As explained in normal assembly (see section Normal Shotgun Assembly) the user can select to "Apply masking", and if so, the "Select tags" button will be activated and if it is clicked will bring up a dialogue to allow tag types to be selected. See section Tag Selector.

The "display mode" dialogue allows the type of output produced to be set. "Hide all alignments" means that only the briefest amount of output will be produced. "Show passed alignments" means that only alignments that fall inside the entry criteria will be displayed. "Show all alignments" means that all alignments, including those that fail the entry criteria, are displayed. "Show only failed alignments" displays alignments only for the readings that fail the entry criteria.

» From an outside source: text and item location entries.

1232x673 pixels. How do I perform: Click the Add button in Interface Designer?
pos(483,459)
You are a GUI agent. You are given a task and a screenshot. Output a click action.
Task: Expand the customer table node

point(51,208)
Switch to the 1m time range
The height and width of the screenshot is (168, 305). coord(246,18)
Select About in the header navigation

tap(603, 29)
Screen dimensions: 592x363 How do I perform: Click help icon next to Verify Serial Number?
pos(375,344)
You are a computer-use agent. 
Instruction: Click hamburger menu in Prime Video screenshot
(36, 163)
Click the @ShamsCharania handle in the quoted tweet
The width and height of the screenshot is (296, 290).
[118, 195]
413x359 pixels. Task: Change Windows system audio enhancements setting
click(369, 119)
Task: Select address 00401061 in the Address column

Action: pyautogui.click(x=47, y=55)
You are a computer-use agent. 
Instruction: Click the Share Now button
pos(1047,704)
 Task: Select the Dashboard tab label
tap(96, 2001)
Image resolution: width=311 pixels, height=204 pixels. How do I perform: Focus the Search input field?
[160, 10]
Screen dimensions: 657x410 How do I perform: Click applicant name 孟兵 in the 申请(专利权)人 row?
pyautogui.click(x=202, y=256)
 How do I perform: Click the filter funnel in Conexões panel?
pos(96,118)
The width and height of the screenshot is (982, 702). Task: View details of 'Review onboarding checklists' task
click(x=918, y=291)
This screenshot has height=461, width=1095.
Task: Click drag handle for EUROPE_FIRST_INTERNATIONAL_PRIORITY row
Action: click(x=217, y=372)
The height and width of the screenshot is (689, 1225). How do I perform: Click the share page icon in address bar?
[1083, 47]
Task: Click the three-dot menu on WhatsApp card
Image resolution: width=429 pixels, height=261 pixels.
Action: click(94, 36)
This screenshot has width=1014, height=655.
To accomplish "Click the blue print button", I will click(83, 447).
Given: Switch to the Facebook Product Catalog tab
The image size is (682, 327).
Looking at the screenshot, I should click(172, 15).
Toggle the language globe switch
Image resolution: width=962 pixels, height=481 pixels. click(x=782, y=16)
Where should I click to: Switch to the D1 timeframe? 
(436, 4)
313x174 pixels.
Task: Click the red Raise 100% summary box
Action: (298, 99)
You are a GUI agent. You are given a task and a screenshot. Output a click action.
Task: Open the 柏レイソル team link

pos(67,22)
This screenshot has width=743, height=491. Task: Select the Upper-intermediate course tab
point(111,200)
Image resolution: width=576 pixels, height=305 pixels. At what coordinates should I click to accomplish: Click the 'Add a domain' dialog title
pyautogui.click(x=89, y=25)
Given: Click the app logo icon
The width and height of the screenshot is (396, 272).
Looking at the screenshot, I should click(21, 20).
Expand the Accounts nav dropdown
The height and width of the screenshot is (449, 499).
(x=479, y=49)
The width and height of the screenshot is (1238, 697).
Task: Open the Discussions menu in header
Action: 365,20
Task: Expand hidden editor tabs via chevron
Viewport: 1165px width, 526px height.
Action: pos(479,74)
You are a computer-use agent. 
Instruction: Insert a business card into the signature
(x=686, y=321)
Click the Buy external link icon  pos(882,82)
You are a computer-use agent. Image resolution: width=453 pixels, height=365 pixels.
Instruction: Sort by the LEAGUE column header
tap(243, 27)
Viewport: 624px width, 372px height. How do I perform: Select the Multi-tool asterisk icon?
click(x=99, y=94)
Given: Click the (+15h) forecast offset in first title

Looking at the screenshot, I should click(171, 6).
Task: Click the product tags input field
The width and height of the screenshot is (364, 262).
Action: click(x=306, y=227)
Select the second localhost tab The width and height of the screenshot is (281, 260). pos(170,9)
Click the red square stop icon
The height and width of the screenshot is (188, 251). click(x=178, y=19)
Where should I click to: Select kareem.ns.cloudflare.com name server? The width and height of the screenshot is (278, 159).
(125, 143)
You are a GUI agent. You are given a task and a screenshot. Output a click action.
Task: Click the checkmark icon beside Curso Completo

When comparing each reading the program looks first for a "Minimum initial match", and for each such matching region found it will produce an alignment. If the "Maximum pads per read" and the "Maximum percent mismatch" are not exceeded the reading will be entered. The maximum pads can be inserted in both the reading and the consensus. If users agree we would prefer to swap the maximum pads criteria for a minimum overlap. i.e. only overlaps of some minimum length would be accepted.

Screening usually works on sets of reading names and they can be read from either a "file" or a "list" and an appropriate browser is available to enable users to choose the name of the file or list. If just a single reading is to be assembled choose "single" and enter the filename instead of the file or list of filenames.

The routine writes the names of all the readings and their alignment scores expressed as percentage mismatches to a "file" or a "list" and an appropriate browser is available to enable users to choose the name of the file or list.

Previous versions of the package also had the ability to search for matches in the "hidden" poor quality data at the ends of contigs. This feature is no longer available.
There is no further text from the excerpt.